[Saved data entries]
---
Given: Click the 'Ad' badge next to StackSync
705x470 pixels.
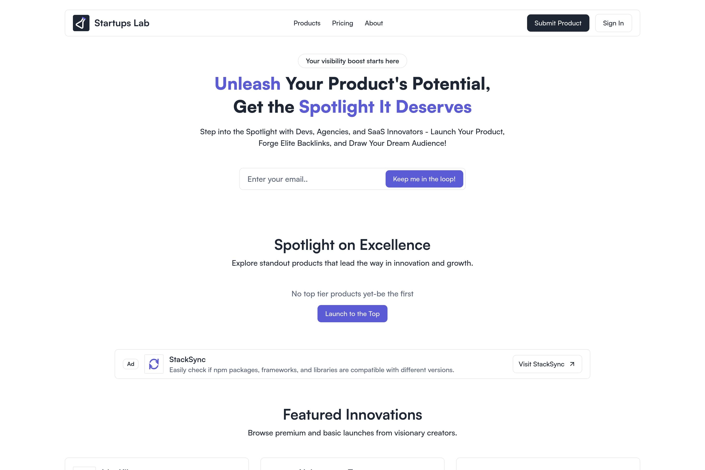Looking at the screenshot, I should point(131,364).
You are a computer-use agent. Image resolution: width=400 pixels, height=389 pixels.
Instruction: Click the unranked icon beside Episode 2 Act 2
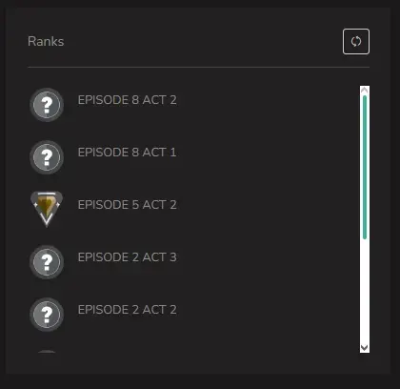coord(47,315)
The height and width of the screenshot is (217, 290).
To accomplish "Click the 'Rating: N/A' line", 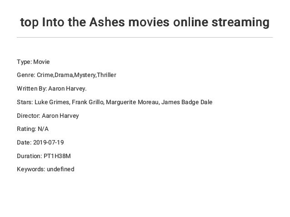I will point(33,129).
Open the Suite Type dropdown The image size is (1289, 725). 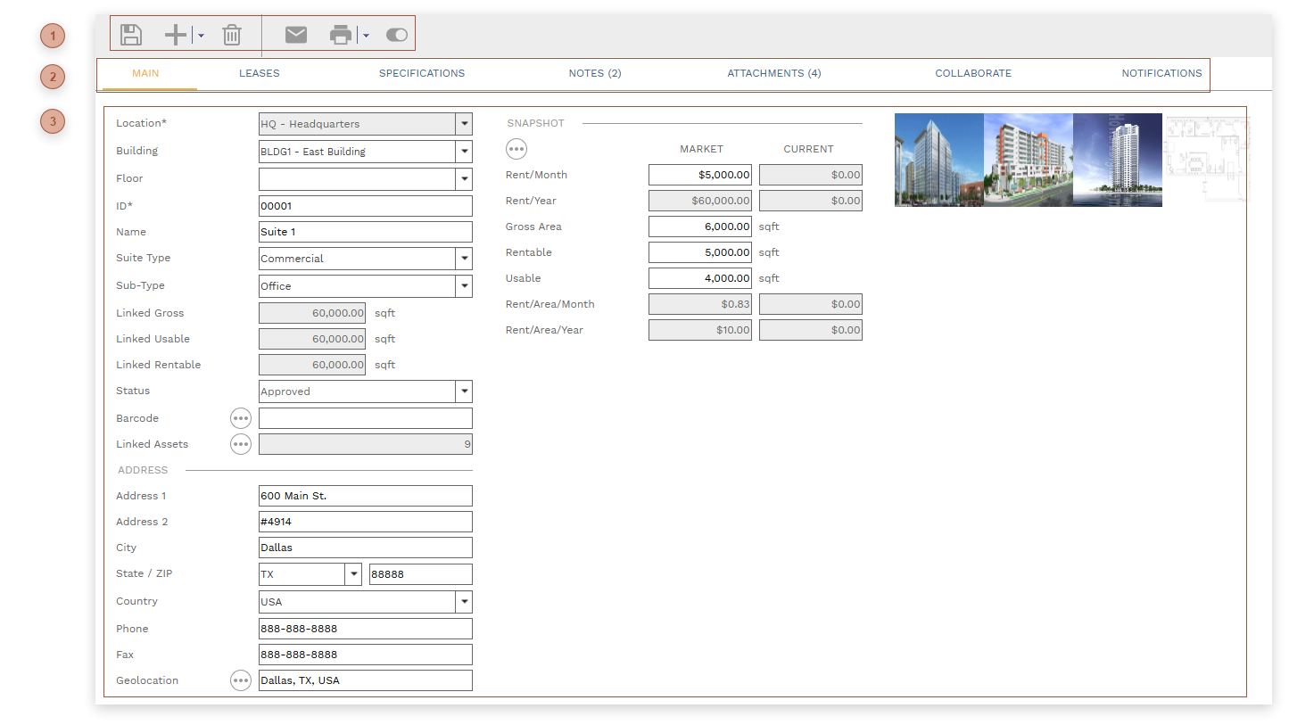coord(463,259)
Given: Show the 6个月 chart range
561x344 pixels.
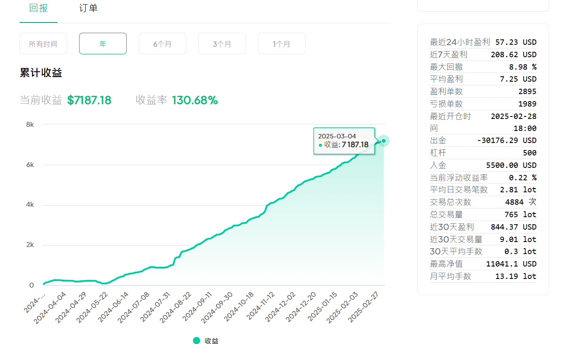Looking at the screenshot, I should [162, 44].

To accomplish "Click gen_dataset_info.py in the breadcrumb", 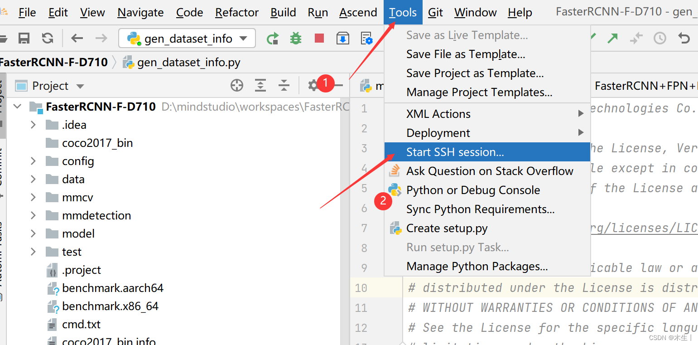I will pyautogui.click(x=188, y=62).
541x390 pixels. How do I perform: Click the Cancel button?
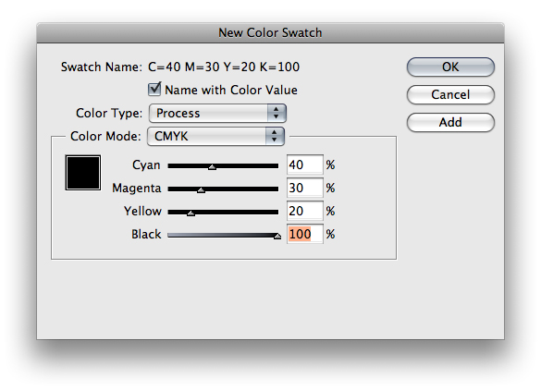point(450,94)
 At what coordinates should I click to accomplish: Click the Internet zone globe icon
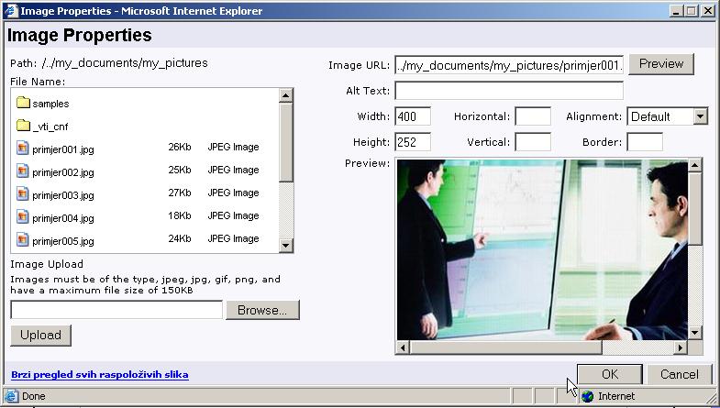(588, 397)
---
◆ Task prompt ◆
Scan the records above and report how many lines include the word "width", without any other text.

◆ Your response ◆
2